Saved entries ->
══════════
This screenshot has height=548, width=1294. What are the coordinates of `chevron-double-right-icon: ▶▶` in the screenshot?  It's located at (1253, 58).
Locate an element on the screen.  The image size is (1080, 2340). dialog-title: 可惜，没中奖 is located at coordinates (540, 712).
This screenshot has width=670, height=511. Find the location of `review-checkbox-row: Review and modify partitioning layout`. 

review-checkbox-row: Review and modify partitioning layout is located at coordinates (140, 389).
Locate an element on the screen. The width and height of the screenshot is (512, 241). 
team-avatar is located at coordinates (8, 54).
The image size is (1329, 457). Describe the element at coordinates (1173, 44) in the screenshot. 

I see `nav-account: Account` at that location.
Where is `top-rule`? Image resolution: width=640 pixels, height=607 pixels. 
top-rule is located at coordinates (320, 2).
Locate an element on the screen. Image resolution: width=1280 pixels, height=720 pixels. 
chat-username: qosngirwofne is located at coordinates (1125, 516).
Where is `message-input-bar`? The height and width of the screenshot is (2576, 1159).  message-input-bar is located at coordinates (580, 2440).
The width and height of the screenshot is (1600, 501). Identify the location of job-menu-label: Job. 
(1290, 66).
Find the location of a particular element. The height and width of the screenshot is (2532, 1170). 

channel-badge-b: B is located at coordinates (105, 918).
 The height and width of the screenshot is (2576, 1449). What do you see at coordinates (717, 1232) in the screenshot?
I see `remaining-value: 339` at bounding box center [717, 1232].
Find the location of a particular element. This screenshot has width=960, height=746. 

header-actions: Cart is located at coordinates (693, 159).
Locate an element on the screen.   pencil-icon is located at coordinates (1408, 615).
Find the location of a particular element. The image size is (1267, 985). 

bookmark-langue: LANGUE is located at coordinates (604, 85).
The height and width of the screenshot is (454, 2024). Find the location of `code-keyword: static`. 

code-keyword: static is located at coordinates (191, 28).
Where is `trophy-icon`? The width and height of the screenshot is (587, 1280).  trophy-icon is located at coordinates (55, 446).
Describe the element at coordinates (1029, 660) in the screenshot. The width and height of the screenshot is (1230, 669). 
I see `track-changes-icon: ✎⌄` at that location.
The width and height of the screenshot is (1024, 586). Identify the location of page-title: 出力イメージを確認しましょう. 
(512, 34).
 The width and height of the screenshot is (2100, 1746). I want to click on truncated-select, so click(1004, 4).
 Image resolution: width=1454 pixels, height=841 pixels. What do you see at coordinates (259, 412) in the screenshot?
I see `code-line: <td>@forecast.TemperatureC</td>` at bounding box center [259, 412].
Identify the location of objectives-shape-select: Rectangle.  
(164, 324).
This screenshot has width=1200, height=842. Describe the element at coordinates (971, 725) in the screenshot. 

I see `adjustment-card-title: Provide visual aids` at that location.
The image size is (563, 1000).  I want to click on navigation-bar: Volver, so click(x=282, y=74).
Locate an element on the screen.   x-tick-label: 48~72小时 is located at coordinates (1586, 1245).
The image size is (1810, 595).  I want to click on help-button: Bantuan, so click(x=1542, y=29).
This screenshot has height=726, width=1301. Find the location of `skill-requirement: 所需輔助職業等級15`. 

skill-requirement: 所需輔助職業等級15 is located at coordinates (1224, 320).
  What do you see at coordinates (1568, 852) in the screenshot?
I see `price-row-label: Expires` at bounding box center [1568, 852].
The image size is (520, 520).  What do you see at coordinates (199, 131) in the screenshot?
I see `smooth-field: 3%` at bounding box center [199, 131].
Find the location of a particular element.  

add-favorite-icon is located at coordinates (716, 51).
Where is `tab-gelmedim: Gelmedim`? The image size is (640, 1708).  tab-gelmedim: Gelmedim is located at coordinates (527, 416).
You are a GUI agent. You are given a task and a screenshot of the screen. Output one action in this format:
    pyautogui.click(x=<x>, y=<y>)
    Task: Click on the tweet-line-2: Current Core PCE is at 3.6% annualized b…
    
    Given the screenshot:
══════════
Brief -> Copy the data above line for line, with no changes.

Answer box ->
This screenshot has height=548, width=1294. What are the coordinates of `chevron-double-right-icon: ▶▶` in the screenshot?  It's located at (1253, 58).
Locate an element on the screen.  The image size is (1080, 2340). dialog-title: 可惜，没中奖 is located at coordinates (540, 712).
This screenshot has width=670, height=511. Find the location of `review-checkbox-row: Review and modify partitioning layout`. 

review-checkbox-row: Review and modify partitioning layout is located at coordinates (140, 389).
Locate an element on the screen. The width and height of the screenshot is (512, 241). 
team-avatar is located at coordinates (8, 54).
The image size is (1329, 457). Describe the element at coordinates (1173, 44) in the screenshot. 

I see `nav-account: Account` at that location.
Where is `top-rule`? Image resolution: width=640 pixels, height=607 pixels. 
top-rule is located at coordinates (320, 2).
Locate an element on the screen. Image resolution: width=1280 pixels, height=720 pixels. 
chat-username: qosngirwofne is located at coordinates (1125, 516).
Where is `message-input-bar`? The height and width of the screenshot is (2576, 1159).  message-input-bar is located at coordinates (580, 2440).
The width and height of the screenshot is (1600, 501). Identify the location of job-menu-label: Job. 
(1290, 66).
Find the location of a particular element. The height and width of the screenshot is (2532, 1170). 

channel-badge-b: B is located at coordinates (105, 918).
 The height and width of the screenshot is (2576, 1449). What do you see at coordinates (717, 1232) in the screenshot?
I see `remaining-value: 339` at bounding box center [717, 1232].
Find the location of a particular element. This screenshot has width=960, height=746. 

header-actions: Cart is located at coordinates (693, 159).
Locate an element on the screen.   pencil-icon is located at coordinates (1408, 615).
Find the location of a particular element. The image size is (1267, 985). 

bookmark-langue: LANGUE is located at coordinates (604, 85).
The height and width of the screenshot is (454, 2024). Find the location of `code-keyword: static`. 

code-keyword: static is located at coordinates (191, 28).
Where is `trophy-icon`? The width and height of the screenshot is (587, 1280).  trophy-icon is located at coordinates (55, 446).
Describe the element at coordinates (1029, 660) in the screenshot. The width and height of the screenshot is (1230, 669). 
I see `track-changes-icon: ✎⌄` at that location.
The width and height of the screenshot is (1024, 586). Identify the location of page-title: 出力イメージを確認しましょう. 
(512, 34).
 The width and height of the screenshot is (2100, 1746). I want to click on truncated-select, so click(1004, 4).
 Image resolution: width=1454 pixels, height=841 pixels. What do you see at coordinates (259, 412) in the screenshot?
I see `code-line: <td>@forecast.TemperatureC</td>` at bounding box center [259, 412].
Identify the location of objectives-shape-select: Rectangle.  
(164, 324).
This screenshot has width=1200, height=842. Describe the element at coordinates (971, 725) in the screenshot. 

I see `adjustment-card-title: Provide visual aids` at that location.
The image size is (563, 1000).  I want to click on navigation-bar: Volver, so click(x=282, y=74).
Locate an element on the screen.   x-tick-label: 48~72小时 is located at coordinates (1586, 1245).
The image size is (1810, 595).  I want to click on help-button: Bantuan, so click(x=1542, y=29).
This screenshot has height=726, width=1301. Find the location of `skill-requirement: 所需輔助職業等級15`. 

skill-requirement: 所需輔助職業等級15 is located at coordinates (1224, 320).
  What do you see at coordinates (1568, 852) in the screenshot?
I see `price-row-label: Expires` at bounding box center [1568, 852].
The image size is (520, 520).  What do you see at coordinates (199, 131) in the screenshot?
I see `smooth-field: 3%` at bounding box center [199, 131].
Find the location of a particular element.  

add-favorite-icon is located at coordinates (716, 51).
Where is `tab-gelmedim: Gelmedim`? The image size is (640, 1708).  tab-gelmedim: Gelmedim is located at coordinates (527, 416).
You are a GUI agent. You are given a task and a screenshot of the screen. Output one action in this format:
    pyautogui.click(x=<x>, y=<y>)
    Task: Click on the tweet-line-2: Current Core PCE is at 3.6% annualized b…
    
    Given the screenshot:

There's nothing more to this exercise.